§ **Tasks**
**A.** Answer these from the CJPX-FM article, one answer per line, marked the same way:
(i) On what frequency does the station broadcast?
(ii) On what date did the station begin, with its classical music format?
(iii) Which earlier Montreal station failed in 1968?
**B.** List every radio station that the CJPX-FM article names, including CJPX-FM itself.
**C.** Carry on the CJPX-FM article from its last sentence.

§ **Source text**
CJPX-FM is a French-language Canadian radio station located in Montreal, Quebec. Owned and operated by Leclerc Communication, it broadcasts on 99.5 MHz using an omnidirectional antenna on Mount Royal with an effective radiated power of 8,700 watts (class B).

It was previously owned and operated by Groupe Musique Greg, fronted by Montreal musician and radio personality Gregory Charles. Its main studios were located in Parc Jean-Drapeau on Île Notre-Dame in the middle of the Saint Lawrence River.

History 

The station had a classical music commercial format at its inception on June 25, 1998. The station was the first successful commercial classical music station in Montreal, following the failure of CJRM-FM in 1968 and decades of reluctance since then by the CRTC to allow such a station to go on the air. It was conceived in the 'Top 40 classics' style of Radio Classique in France, or Classic FM in the UK.

In December 2014, it was announced that CJPX and its Quebec City sister station CJSQ-FM would be sold to Groupe Musique Greg, a company founded by Charles. Charles' offer to buy the two stations came in response to rumours that former owner Jean-Pierre Coallier was looking to retire and sell them.

§ **Data listing**
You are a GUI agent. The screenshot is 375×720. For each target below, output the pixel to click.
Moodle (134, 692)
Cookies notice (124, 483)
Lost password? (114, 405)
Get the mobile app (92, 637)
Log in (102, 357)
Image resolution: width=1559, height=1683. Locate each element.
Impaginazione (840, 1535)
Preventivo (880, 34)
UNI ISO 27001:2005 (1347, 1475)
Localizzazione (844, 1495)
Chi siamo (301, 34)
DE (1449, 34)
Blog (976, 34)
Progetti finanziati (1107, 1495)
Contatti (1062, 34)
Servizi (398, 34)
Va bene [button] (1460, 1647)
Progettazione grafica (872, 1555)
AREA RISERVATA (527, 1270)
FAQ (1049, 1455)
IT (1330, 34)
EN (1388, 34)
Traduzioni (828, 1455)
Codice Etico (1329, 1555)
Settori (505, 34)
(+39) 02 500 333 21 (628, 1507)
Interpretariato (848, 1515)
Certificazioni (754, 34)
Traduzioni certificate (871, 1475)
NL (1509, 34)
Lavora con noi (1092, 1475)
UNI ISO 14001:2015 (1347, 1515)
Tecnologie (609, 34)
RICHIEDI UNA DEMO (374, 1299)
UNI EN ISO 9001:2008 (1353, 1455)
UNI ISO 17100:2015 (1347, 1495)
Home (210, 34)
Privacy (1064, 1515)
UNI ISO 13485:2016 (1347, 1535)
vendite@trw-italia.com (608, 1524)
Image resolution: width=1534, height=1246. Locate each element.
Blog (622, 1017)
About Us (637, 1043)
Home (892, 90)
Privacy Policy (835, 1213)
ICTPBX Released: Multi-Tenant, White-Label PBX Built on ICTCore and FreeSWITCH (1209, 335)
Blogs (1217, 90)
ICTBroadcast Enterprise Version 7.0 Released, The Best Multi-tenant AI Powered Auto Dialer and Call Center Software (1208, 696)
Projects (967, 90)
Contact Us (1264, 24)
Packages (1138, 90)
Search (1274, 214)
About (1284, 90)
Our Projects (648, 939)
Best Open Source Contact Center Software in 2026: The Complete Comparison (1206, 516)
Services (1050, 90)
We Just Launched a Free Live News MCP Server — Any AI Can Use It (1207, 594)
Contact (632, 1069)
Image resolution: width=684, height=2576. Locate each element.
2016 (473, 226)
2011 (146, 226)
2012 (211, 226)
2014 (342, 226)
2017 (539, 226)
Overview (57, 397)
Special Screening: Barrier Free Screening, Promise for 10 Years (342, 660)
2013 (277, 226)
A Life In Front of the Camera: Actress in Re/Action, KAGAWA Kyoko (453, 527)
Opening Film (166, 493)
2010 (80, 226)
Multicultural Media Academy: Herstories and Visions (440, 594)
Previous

§ **Outputs for the tasks**
**A.**
(i) 99.5 MHz
(ii) June 25, 1998
(iii) CJRM-FM

**B.**
CJPX-FM
CJRM-FM
Radio Classique
Classic FM
CJSQ-FM

**C.**
The station was the only 24-hour source of mostly classical music in Montreal – including some jazz, with the two national CBC FM networks, Ici Musique and CBC Music, switching around 2009 to a mix of classical, jazz, adult alternative and other genres. CJPX-FM did mix in some occasional jazz, film music and chansons, in a limited amount.

In 2015, retired former Le Téléjournal news anchor Bernard Derome joined the station as a morning host.  Other personalities include Charles, Marie-Ève Lamonde, François Paré and Marc Hervieux, plus Béatrice Zacharie and Jasmin Hains, both broadcasting from CJSQ-FM in Quebec City.

On April 3, 2020, the CRTC approved the sale of CJPX-FM to Leclerc Communication for $4.89 million. Leclerc Communication had previously tried to acquire CKLX-FM and CHOI-FM from RNC Media, but called off the sale when the CRTC required it to divest a station. The new owner replaced the classical music programming with an adult contemporary one, branded as WKND 99.5, in a similar format to Quebec City's sister station CJEC-FM. Radio-Classique went off air on June 13, 2020.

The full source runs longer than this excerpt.